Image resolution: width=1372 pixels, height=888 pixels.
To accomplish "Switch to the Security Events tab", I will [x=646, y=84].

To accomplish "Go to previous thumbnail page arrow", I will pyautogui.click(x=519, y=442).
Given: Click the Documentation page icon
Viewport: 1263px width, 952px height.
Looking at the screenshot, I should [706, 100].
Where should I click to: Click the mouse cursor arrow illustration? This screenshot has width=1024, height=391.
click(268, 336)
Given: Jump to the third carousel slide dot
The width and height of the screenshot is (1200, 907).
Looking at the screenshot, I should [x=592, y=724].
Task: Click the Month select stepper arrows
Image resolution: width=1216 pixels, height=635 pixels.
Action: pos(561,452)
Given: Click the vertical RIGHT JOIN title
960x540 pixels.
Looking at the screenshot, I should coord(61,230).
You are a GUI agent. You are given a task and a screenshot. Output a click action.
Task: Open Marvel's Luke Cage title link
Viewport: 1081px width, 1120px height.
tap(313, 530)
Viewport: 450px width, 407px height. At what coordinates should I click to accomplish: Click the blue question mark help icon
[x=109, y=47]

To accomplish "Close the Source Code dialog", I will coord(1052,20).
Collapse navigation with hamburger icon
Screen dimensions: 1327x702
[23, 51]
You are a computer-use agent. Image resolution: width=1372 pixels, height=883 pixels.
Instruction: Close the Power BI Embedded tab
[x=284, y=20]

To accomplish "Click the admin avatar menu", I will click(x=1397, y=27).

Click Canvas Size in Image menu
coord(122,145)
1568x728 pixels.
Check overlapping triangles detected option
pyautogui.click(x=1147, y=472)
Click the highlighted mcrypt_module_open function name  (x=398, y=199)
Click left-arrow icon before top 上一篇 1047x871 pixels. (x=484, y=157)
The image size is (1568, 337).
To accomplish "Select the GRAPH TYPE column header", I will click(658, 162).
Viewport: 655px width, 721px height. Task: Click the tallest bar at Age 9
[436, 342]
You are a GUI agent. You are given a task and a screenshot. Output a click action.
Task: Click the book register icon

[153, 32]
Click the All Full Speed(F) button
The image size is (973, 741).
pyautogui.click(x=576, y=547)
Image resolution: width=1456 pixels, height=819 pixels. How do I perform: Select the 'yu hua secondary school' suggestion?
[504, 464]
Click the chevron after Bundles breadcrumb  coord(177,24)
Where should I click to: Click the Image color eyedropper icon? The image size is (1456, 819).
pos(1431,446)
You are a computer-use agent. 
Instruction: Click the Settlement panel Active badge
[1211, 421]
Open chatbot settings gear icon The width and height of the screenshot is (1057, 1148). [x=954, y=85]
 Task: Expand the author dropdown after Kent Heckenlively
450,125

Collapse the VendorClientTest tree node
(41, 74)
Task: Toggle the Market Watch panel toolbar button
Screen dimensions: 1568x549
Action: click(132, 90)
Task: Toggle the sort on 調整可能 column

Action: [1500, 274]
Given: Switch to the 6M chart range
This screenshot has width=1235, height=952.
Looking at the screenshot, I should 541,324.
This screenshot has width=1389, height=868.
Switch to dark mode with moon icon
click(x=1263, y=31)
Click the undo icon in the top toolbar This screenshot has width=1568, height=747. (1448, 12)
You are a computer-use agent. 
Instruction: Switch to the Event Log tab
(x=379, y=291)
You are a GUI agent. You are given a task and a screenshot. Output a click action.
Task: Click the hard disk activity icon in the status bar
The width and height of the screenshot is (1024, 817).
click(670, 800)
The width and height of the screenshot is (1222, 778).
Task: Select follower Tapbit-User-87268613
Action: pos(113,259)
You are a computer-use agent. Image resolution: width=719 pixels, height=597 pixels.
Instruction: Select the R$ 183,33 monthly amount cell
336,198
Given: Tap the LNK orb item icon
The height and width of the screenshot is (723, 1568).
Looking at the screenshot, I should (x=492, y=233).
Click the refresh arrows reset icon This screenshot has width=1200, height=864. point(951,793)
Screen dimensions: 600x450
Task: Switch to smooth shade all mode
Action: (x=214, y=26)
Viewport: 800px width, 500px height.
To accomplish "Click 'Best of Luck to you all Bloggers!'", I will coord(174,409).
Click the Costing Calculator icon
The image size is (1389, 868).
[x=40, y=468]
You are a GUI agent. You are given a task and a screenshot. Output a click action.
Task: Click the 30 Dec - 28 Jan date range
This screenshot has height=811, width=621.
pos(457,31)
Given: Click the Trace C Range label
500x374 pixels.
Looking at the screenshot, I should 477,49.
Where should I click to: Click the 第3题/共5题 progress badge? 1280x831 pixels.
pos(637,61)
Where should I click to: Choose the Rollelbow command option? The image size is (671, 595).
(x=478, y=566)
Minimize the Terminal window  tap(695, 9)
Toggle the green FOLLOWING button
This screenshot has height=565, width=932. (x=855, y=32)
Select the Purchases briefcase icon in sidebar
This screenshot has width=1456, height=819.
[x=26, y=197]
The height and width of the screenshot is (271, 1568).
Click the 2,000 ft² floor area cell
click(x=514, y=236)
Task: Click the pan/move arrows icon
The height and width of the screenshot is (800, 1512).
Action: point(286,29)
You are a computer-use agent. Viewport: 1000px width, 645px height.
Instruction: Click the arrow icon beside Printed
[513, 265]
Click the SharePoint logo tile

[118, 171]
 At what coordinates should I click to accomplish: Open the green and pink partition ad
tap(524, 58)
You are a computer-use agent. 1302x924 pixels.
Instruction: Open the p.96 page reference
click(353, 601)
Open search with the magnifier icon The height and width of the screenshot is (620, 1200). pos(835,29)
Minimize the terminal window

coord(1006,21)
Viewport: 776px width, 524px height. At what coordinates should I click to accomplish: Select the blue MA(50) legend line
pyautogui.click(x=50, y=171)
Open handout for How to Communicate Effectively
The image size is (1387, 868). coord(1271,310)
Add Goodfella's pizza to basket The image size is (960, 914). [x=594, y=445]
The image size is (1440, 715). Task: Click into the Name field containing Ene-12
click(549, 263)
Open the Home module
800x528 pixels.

──────

# [Exercise goal]
Print all of the records above word for word, with nothing left out or changed.

# [Problem solution]
Image resolution: width=1372 pixels, height=888 pixels.
To accomplish "Switch to the Security Events tab", I will [x=646, y=84].

To accomplish "Go to previous thumbnail page arrow", I will pyautogui.click(x=519, y=442).
Given: Click the Documentation page icon
Viewport: 1263px width, 952px height.
Looking at the screenshot, I should [706, 100].
Where should I click to: Click the mouse cursor arrow illustration? This screenshot has width=1024, height=391.
click(268, 336)
Given: Jump to the third carousel slide dot
The width and height of the screenshot is (1200, 907).
Looking at the screenshot, I should [x=592, y=724].
Task: Click the Month select stepper arrows
Image resolution: width=1216 pixels, height=635 pixels.
Action: pos(561,452)
Given: Click the vertical RIGHT JOIN title
960x540 pixels.
Looking at the screenshot, I should coord(61,230).
You are a GUI agent. You are given a task and a screenshot. Output a click action.
Task: Open Marvel's Luke Cage title link
Viewport: 1081px width, 1120px height.
tap(313, 530)
Viewport: 450px width, 407px height. At what coordinates should I click to accomplish: Click the blue question mark help icon
[x=109, y=47]

To accomplish "Close the Source Code dialog", I will coord(1052,20).
Collapse navigation with hamburger icon
Screen dimensions: 1327x702
[23, 51]
You are a computer-use agent. Image resolution: width=1372 pixels, height=883 pixels.
Instruction: Close the Power BI Embedded tab
[x=284, y=20]

To accomplish "Click the admin avatar menu", I will click(x=1397, y=27).

Click Canvas Size in Image menu
coord(122,145)
1568x728 pixels.
Check overlapping triangles detected option
pyautogui.click(x=1147, y=472)
Click the highlighted mcrypt_module_open function name  (x=398, y=199)
Click left-arrow icon before top 上一篇 1047x871 pixels. (x=484, y=157)
The image size is (1568, 337).
To accomplish "Select the GRAPH TYPE column header", I will click(658, 162).
Viewport: 655px width, 721px height. Task: Click the tallest bar at Age 9
[436, 342]
You are a GUI agent. You are given a task and a screenshot. Output a click action.
Task: Click the book register icon

[153, 32]
Click the All Full Speed(F) button
The image size is (973, 741).
pyautogui.click(x=576, y=547)
Image resolution: width=1456 pixels, height=819 pixels. How do I perform: Select the 'yu hua secondary school' suggestion?
[504, 464]
Click the chevron after Bundles breadcrumb  coord(177,24)
Where should I click to: Click the Image color eyedropper icon? The image size is (1456, 819).
pos(1431,446)
You are a computer-use agent. 
Instruction: Click the Settlement panel Active badge
[1211, 421]
Open chatbot settings gear icon The width and height of the screenshot is (1057, 1148). [x=954, y=85]
 Task: Expand the author dropdown after Kent Heckenlively
450,125

Collapse the VendorClientTest tree node
(41, 74)
Task: Toggle the Market Watch panel toolbar button
Screen dimensions: 1568x549
Action: click(132, 90)
Task: Toggle the sort on 調整可能 column

Action: [1500, 274]
Given: Switch to the 6M chart range
This screenshot has width=1235, height=952.
Looking at the screenshot, I should 541,324.
This screenshot has width=1389, height=868.
Switch to dark mode with moon icon
click(x=1263, y=31)
Click the undo icon in the top toolbar This screenshot has width=1568, height=747. (1448, 12)
You are a computer-use agent. 
Instruction: Switch to the Event Log tab
(x=379, y=291)
You are a GUI agent. You are given a task and a screenshot. Output a click action.
Task: Click the hard disk activity icon in the status bar
The width and height of the screenshot is (1024, 817).
click(670, 800)
The width and height of the screenshot is (1222, 778).
Task: Select follower Tapbit-User-87268613
Action: pos(113,259)
You are a computer-use agent. Image resolution: width=719 pixels, height=597 pixels.
Instruction: Select the R$ 183,33 monthly amount cell
336,198
Given: Tap the LNK orb item icon
The height and width of the screenshot is (723, 1568).
Looking at the screenshot, I should (x=492, y=233).
Click the refresh arrows reset icon This screenshot has width=1200, height=864. point(951,793)
Screen dimensions: 600x450
Task: Switch to smooth shade all mode
Action: (x=214, y=26)
Viewport: 800px width, 500px height.
To accomplish "Click 'Best of Luck to you all Bloggers!'", I will coord(174,409).
Click the Costing Calculator icon
The image size is (1389, 868).
[x=40, y=468]
You are a GUI agent. You are given a task and a screenshot. Output a click action.
Task: Click the 30 Dec - 28 Jan date range
This screenshot has height=811, width=621.
pos(457,31)
Given: Click the Trace C Range label
500x374 pixels.
Looking at the screenshot, I should 477,49.
Where should I click to: Click the 第3题/共5题 progress badge? 1280x831 pixels.
pos(637,61)
Where should I click to: Choose the Rollelbow command option? The image size is (671, 595).
(x=478, y=566)
Minimize the Terminal window  tap(695, 9)
Toggle the green FOLLOWING button
This screenshot has height=565, width=932. (x=855, y=32)
Select the Purchases briefcase icon in sidebar
This screenshot has width=1456, height=819.
[x=26, y=197]
The height and width of the screenshot is (271, 1568).
Click the 2,000 ft² floor area cell
click(x=514, y=236)
Task: Click the pan/move arrows icon
The height and width of the screenshot is (800, 1512).
Action: point(286,29)
You are a computer-use agent. Viewport: 1000px width, 645px height.
Instruction: Click the arrow icon beside Printed
[513, 265]
Click the SharePoint logo tile

[118, 171]
 At what coordinates should I click to accomplish: Open the green and pink partition ad
tap(524, 58)
You are a computer-use agent. 1302x924 pixels.
Instruction: Open the p.96 page reference
click(353, 601)
Open search with the magnifier icon The height and width of the screenshot is (620, 1200). pos(835,29)
Minimize the terminal window

coord(1006,21)
Viewport: 776px width, 524px height. At what coordinates should I click to accomplish: Select the blue MA(50) legend line
pyautogui.click(x=50, y=171)
Open handout for How to Communicate Effectively
The image size is (1387, 868). coord(1271,310)
Add Goodfella's pizza to basket The image size is (960, 914). [x=594, y=445]
The image size is (1440, 715). Task: Click into the Name field containing Ene-12
click(549, 263)
Open the Home module
800x528 pixels.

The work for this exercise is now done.